Optimism, in the form of pops of zingy orange on cotton trousers and checked shirts, infused Yolanda Zobel’s first resort collection for Courrèges since arriving at the fashion house in 2018.

“It’s such a hopeful and loving color,” said the designer, adding that the collection was about liberating women’s movements, gesturing to a side zip on a short orange pleated skirt.

The upbeat mood translated onto a cute black-and-white, Vichy-printed top and skirt set, with the Courrèges logo playfully added to the motif, and simple white T-shirts adorned with an embossed four-leaf-clover.

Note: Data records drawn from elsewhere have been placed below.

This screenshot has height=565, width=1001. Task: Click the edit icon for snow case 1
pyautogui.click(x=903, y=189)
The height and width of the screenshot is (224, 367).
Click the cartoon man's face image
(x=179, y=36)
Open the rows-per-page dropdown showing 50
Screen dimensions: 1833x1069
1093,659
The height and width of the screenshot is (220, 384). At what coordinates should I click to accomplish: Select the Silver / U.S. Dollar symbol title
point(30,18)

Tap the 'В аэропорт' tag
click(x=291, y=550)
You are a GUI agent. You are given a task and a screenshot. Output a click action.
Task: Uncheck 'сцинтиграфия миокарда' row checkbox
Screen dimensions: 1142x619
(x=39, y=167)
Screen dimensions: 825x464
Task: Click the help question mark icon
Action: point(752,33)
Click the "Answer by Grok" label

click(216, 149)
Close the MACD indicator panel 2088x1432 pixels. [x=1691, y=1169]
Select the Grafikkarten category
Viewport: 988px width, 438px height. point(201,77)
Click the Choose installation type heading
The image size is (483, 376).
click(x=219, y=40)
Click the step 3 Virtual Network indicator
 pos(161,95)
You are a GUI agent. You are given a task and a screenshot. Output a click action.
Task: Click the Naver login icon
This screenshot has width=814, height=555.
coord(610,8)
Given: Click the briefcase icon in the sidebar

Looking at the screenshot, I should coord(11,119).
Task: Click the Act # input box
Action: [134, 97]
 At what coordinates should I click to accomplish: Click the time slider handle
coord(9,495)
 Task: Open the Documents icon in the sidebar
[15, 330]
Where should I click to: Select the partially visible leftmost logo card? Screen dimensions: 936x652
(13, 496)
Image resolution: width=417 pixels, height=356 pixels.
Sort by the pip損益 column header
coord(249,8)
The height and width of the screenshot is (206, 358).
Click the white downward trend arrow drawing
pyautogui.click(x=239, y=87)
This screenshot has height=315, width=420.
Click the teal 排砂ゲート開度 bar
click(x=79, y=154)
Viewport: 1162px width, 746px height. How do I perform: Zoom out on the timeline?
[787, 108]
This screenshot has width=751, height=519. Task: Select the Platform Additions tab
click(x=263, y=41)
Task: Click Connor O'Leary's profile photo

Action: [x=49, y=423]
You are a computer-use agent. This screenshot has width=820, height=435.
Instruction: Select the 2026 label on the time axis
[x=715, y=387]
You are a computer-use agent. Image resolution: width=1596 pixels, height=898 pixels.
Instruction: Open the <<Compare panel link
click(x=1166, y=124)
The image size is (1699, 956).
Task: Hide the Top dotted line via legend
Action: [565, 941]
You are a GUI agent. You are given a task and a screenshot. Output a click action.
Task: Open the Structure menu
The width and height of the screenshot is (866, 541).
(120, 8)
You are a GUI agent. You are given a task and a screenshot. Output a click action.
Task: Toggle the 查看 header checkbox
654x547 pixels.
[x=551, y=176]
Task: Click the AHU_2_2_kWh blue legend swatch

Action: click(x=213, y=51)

White shirts with lateral front openings and a beautiful blue cotton poplin blouse with open shoulders showed a flirtier side of the Courrèges woman. “I’m liberating myself from the sixties silhouette,” Zobel said. “I wanted longer, more fluid looks, something a bit more Nineties.”

Aside from the pops of orange, the dominant tones were black, white and chic beige — which looked particularly fetching on outerwear, including an oversize trenchcoat lined with snap buttons and a cotton bomber jacket with a thick waist belt. There were touches of softness, including smooth satin embossed lettering on cotton sweatshirts and a fuzzy towel jumper, a fabric Zobel picked up from the archives.

The campaign images were shot by photographer Harley Weir, who took selfies of herself playing around with the looks at her London home, wearing wigs from previous Courrèges collections. “It was important to me to show what the clothes look like on a real person,” Zobel said. “Harley is a true artist, as well as being a very body confident and determined woman. I find that very inspiring.”